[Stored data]
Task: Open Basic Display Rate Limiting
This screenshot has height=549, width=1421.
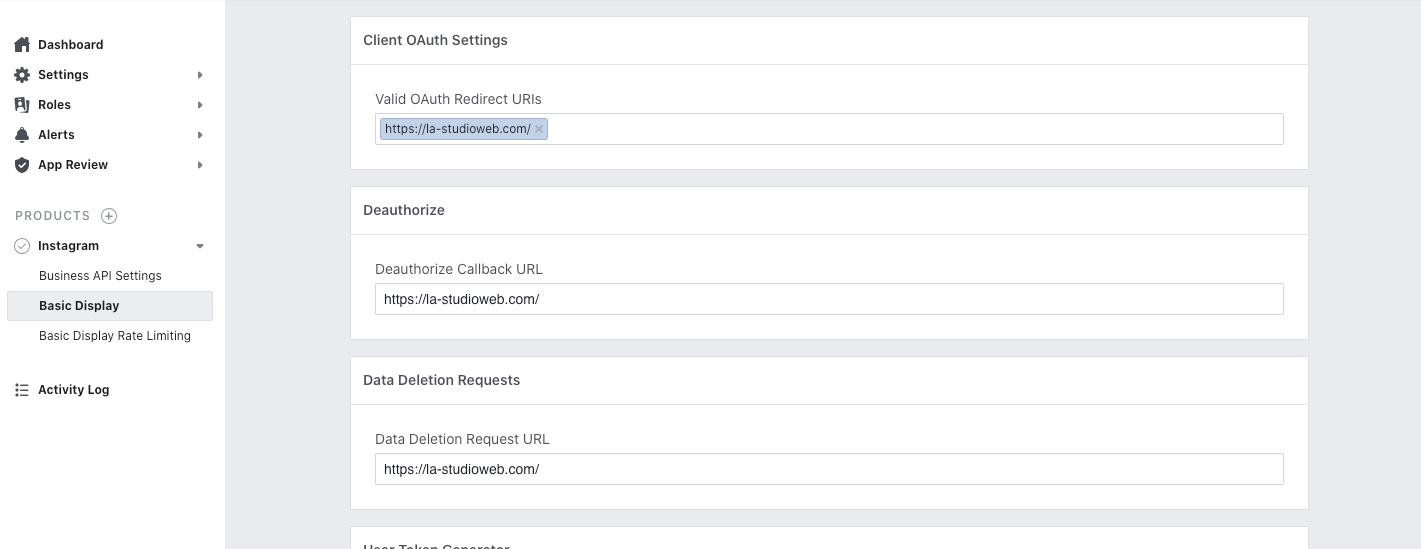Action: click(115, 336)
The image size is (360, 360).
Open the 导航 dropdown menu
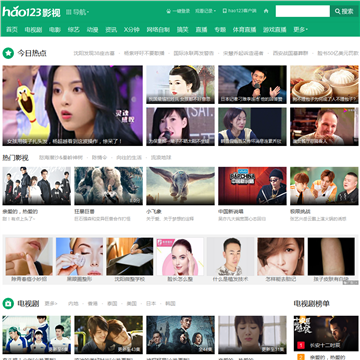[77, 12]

:: Task brief ::
Copy every record exactly, leaving the pictures out.

:: Your solution ::
Task: Open Basic Display Rate Limiting
This screenshot has height=549, width=1421.
Action: click(115, 336)
The image size is (360, 360).
Open the 导航 dropdown menu
[77, 12]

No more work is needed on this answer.